Il se trouve que le 1er octobre 2019, Evo Morales présentait comme un événement historique la fabrication du premier véhicule électrique fabriqué en Bolivie par Quantum avec des batteries au lithium provenant du Salar de Uyuni. Deux jours après il promet d’installer à Potosi une fabrique de batteries au lithium qui alimentera les voitures boliviennes de Quantum. Elon Musk a-t-il pris comme un affront cette nationalisation de l’industrie du lithium ? Il semble ne reculer devant aucun obstacle pour produire ses voitures. Et il a l’art de s’associer avec les plus belles crapules de l’époque. En effet, Bolsonaro révèle qu’il s’est arrangé avec Elon Musk pour implanter une usine Tesla au Brésil. Le 19 février 2020, Samuel Doria Medina, binôme de Jeanine Áñez, déclare sur twitter son intention de remettre le lithium bolivien à Elon Musk. Il propose de faire un projet Brésil-Bolivie pour alimenter les batteries des voitures Tesla produites au Brésil avec le lithium bolivien d’Uyuni.
Soulèvements
Dès le 13 novembre, des barrages routiers et de grandes marches sont organisés contre le nouveau gouvernement autoproclamé. Les ayllus [5] font preuve de retenue dans une démonstration de force impressionante mais pacifique. La nouvelle présidente réagit violemment et prend un décret le 15 novembre pour couvrir les massacres policiers et envoyer l’armée réprimer les manifestations. Après de grandes marches sur La Paz, les manifestants acceptent le 25 novembre de mettre fin à leur mouvement contre le retrait des forces de l’ordre. Les manifestations reprennent en janvier et 70.000 militaires sont à nouveau déployés. Les mois qui suivent sont agités et le gouvernement de transition continue son œuvre destructrice. Les bloqueos (blocages) et les cabildos [6] se multiplient, leurs images circulent entre les différents groupes de terrain. Il semble que la chute d’Evo Morales laisse reparaître les dynamiques communautaires dans le mouvement paysan et ouvrier qui réaffirme des résolutions d’auto-organisation. Ce n’est pas Evo Morales qui est défendu mais la wiphala [7] qui représente l’état plurinational et que la droite radicale et la police décrochent des bâtiments publics et brûlent. L’enjeu est la démission de la présidente autoproclamée et l’unité du peuple indigène en vue de nouvelles élections.
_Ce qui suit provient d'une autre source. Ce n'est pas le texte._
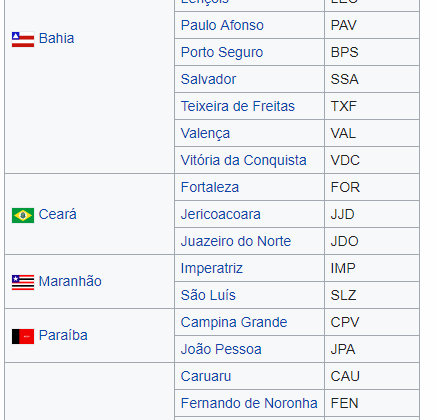Follow the Maranhão link

pyautogui.click(x=70, y=281)
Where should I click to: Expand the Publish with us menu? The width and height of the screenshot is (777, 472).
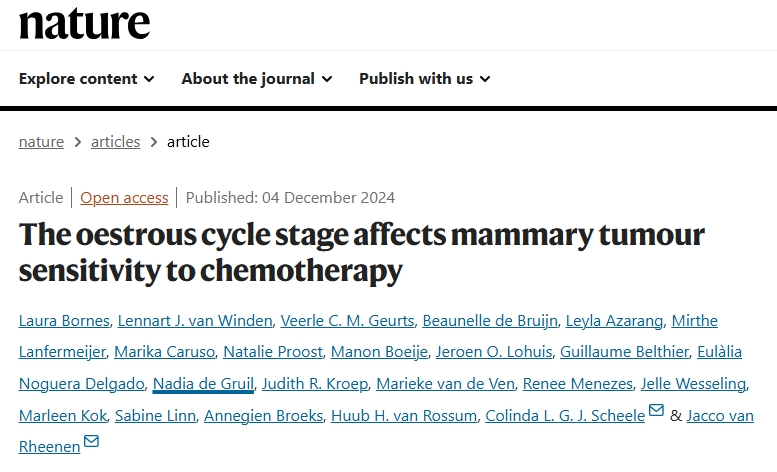tap(424, 79)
En attendant, Jeanine Áñez est encore au pouvoir. Le MAS [8] toujours confortablement installé en première place des sondages. Les élections qui devaient se tenir en février ont été reportées en mai, puis au 6 septembre. Le 23 juillet, le gouvernement autoproclamé repousse de nouveau les élections au 18 octobre. Cela déclenche la fureur des Boliviens qui lancent un ultimatum de 72 heures au Tribunal suprême électoral pour qu’il abandonne l’ajournement des élections. Ils menacent de bloquer les routes et appellent à la grève générale illimitée à partir du 3 août. Le 28 juillet des centaines de milliers de personnes descendent dans la rue et enchaînent depuis blocages routiers et manifestations massives. Leur mot d’ordre : 6 septembre. Rien n’est encore joué.